Saved entries
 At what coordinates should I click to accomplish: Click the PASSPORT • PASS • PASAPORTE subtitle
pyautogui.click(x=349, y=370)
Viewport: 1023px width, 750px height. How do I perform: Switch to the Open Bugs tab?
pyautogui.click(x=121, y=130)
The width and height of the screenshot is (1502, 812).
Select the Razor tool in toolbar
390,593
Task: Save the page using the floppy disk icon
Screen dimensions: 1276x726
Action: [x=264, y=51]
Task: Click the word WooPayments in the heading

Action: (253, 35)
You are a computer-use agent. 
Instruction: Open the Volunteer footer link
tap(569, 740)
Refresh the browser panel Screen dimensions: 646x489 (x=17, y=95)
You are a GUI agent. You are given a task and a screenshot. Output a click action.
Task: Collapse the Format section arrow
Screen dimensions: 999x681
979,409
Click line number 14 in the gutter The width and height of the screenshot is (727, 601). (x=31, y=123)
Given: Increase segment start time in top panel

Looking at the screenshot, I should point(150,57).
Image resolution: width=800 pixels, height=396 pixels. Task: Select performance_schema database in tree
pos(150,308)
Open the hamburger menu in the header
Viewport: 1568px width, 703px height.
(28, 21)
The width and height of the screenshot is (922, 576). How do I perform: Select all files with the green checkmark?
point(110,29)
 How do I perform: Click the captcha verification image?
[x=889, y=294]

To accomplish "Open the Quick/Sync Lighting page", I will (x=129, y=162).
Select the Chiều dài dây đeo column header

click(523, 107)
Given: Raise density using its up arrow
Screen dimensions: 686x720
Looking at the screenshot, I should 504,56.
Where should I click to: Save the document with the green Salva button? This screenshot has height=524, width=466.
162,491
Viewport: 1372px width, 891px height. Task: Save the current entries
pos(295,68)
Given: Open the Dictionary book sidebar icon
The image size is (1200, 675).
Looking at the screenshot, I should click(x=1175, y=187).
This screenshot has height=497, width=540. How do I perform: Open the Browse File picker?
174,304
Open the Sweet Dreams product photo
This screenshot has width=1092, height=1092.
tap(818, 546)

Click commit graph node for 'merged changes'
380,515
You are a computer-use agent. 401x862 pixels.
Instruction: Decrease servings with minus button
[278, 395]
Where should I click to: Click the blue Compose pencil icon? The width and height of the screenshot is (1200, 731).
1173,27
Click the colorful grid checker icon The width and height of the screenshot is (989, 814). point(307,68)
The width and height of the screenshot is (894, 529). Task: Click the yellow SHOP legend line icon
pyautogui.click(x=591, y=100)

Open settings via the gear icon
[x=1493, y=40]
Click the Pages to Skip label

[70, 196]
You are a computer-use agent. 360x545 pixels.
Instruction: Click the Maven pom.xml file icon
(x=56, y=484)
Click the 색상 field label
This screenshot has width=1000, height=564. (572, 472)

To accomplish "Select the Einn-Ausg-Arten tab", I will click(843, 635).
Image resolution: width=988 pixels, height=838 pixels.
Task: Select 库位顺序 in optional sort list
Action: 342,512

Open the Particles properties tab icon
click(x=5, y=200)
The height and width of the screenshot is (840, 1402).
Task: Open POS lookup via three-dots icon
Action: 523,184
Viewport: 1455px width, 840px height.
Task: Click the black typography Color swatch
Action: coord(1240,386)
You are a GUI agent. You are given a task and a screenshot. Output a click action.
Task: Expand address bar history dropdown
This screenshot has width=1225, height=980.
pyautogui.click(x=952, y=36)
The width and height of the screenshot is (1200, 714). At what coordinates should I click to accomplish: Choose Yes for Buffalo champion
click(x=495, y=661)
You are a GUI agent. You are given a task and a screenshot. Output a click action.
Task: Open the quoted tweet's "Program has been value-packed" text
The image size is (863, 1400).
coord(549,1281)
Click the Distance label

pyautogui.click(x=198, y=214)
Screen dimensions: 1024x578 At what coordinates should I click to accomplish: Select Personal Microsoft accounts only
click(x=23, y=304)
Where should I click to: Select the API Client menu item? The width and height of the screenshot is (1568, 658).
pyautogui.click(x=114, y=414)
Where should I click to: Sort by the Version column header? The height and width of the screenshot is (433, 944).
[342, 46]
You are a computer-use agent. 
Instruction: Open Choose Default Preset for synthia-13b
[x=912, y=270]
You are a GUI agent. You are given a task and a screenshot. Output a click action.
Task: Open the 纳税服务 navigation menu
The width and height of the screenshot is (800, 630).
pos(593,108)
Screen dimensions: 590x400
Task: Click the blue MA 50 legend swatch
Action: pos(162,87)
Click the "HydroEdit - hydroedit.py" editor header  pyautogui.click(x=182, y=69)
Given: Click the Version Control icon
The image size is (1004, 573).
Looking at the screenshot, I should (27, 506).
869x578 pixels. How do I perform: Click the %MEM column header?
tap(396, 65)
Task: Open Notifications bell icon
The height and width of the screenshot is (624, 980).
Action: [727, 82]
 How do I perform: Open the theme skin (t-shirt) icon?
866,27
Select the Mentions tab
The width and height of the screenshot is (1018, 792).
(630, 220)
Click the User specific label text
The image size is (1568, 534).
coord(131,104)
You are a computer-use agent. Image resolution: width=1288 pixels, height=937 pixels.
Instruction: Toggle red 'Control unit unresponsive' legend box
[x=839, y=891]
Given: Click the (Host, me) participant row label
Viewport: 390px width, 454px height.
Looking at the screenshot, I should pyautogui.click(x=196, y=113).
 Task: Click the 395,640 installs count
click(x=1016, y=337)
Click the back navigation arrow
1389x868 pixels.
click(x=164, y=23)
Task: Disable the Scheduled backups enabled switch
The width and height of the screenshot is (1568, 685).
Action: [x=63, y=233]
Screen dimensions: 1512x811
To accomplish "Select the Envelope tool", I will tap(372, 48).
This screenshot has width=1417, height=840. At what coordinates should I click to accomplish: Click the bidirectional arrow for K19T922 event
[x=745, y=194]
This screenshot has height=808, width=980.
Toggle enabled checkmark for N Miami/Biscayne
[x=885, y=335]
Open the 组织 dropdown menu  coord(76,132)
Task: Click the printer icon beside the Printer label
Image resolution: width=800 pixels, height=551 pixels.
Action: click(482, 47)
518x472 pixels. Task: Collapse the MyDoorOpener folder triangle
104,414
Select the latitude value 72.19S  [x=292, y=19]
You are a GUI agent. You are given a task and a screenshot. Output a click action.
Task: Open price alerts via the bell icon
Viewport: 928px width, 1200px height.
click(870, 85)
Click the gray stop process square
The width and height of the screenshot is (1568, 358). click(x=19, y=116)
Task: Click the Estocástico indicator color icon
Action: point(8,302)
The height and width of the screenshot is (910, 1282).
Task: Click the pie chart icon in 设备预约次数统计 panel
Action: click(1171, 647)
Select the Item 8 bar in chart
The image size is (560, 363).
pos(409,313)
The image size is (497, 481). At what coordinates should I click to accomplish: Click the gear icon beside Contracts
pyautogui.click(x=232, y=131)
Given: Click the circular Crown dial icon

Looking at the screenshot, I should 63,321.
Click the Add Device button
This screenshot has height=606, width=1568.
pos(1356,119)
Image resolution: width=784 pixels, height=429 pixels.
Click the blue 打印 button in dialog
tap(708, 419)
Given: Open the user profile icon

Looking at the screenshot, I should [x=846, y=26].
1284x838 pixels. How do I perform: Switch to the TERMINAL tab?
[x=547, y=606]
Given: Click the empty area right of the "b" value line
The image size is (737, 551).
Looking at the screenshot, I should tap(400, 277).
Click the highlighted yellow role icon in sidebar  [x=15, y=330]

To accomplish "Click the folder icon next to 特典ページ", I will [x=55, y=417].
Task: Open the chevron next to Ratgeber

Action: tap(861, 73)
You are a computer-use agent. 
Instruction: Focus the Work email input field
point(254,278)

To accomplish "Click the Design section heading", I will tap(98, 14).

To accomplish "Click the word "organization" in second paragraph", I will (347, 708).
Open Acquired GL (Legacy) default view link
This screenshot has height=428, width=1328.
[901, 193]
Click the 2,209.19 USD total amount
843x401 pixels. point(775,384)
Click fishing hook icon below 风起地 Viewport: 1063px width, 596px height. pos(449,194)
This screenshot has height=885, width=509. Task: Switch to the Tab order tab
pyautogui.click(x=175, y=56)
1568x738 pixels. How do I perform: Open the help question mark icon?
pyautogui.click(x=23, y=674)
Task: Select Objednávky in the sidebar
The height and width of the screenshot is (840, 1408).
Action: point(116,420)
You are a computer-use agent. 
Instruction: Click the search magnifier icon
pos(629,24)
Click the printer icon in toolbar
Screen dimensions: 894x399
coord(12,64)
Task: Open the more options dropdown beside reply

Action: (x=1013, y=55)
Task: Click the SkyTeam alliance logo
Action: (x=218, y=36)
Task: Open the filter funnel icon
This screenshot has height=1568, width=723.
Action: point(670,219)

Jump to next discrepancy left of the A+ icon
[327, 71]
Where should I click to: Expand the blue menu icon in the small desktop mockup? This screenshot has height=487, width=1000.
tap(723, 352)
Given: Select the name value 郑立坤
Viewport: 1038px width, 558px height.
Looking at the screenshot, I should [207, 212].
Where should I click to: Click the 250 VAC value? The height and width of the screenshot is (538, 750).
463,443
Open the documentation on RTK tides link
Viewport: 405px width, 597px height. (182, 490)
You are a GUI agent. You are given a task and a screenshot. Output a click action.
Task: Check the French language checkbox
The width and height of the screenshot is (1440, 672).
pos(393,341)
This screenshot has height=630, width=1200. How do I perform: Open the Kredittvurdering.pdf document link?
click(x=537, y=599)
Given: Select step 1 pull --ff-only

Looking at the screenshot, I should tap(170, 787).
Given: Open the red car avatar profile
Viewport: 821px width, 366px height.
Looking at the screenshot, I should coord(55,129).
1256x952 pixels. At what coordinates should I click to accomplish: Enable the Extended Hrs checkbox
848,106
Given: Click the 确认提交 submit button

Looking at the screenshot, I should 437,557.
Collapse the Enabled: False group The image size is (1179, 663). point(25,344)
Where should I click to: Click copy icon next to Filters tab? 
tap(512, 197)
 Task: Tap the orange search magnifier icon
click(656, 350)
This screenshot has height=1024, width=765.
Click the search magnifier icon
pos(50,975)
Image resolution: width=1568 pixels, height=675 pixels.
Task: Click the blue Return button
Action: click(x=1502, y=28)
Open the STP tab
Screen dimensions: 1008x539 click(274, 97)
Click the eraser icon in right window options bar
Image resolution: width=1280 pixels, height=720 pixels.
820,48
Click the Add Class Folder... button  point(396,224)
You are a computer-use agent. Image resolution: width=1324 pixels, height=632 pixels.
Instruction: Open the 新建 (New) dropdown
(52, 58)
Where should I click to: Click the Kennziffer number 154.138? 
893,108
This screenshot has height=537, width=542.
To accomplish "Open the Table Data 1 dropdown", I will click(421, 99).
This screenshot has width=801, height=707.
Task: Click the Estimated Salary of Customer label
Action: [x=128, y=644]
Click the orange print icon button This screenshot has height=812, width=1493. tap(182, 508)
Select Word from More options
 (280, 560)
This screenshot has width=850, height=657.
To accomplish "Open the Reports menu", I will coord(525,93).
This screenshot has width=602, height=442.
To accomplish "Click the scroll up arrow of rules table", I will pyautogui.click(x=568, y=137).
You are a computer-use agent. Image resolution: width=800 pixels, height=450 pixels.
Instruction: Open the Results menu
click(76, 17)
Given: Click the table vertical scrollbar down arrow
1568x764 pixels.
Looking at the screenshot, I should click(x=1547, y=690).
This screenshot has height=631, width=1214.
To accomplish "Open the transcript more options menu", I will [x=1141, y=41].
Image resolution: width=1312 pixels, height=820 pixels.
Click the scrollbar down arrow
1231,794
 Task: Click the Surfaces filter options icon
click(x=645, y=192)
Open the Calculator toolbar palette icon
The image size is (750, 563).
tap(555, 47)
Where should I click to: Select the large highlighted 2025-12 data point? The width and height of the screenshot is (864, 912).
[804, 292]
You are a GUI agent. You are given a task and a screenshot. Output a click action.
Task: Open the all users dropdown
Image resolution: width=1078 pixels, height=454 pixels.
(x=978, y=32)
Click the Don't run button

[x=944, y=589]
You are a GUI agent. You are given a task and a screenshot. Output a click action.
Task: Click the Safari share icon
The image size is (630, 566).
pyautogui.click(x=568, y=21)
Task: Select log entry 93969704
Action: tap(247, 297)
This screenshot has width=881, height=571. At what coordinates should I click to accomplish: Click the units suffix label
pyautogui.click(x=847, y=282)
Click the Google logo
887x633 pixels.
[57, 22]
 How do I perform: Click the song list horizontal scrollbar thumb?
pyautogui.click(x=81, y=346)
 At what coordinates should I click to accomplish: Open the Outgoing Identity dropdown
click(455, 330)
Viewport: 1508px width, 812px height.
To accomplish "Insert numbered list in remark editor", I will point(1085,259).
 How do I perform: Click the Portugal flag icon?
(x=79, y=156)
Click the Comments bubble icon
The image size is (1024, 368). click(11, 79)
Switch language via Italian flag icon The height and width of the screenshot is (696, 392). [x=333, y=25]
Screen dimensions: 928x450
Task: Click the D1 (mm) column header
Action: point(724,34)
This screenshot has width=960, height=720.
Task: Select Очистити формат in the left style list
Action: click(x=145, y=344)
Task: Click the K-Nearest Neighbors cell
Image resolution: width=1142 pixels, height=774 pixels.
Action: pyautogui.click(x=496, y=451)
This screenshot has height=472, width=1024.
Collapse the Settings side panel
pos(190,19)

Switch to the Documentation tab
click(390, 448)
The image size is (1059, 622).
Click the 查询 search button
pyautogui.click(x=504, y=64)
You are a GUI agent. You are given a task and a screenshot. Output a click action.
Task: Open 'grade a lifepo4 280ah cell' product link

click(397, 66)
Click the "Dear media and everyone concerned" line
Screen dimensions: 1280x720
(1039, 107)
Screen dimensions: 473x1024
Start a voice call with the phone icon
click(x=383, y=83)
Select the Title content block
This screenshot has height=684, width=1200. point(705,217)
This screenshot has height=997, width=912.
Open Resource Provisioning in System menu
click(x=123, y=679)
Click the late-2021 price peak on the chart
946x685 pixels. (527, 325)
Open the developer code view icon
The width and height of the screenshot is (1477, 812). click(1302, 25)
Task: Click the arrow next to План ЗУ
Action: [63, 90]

Problem details:
Respond with only the number of lines above that include the string "right".

Result for this task:
2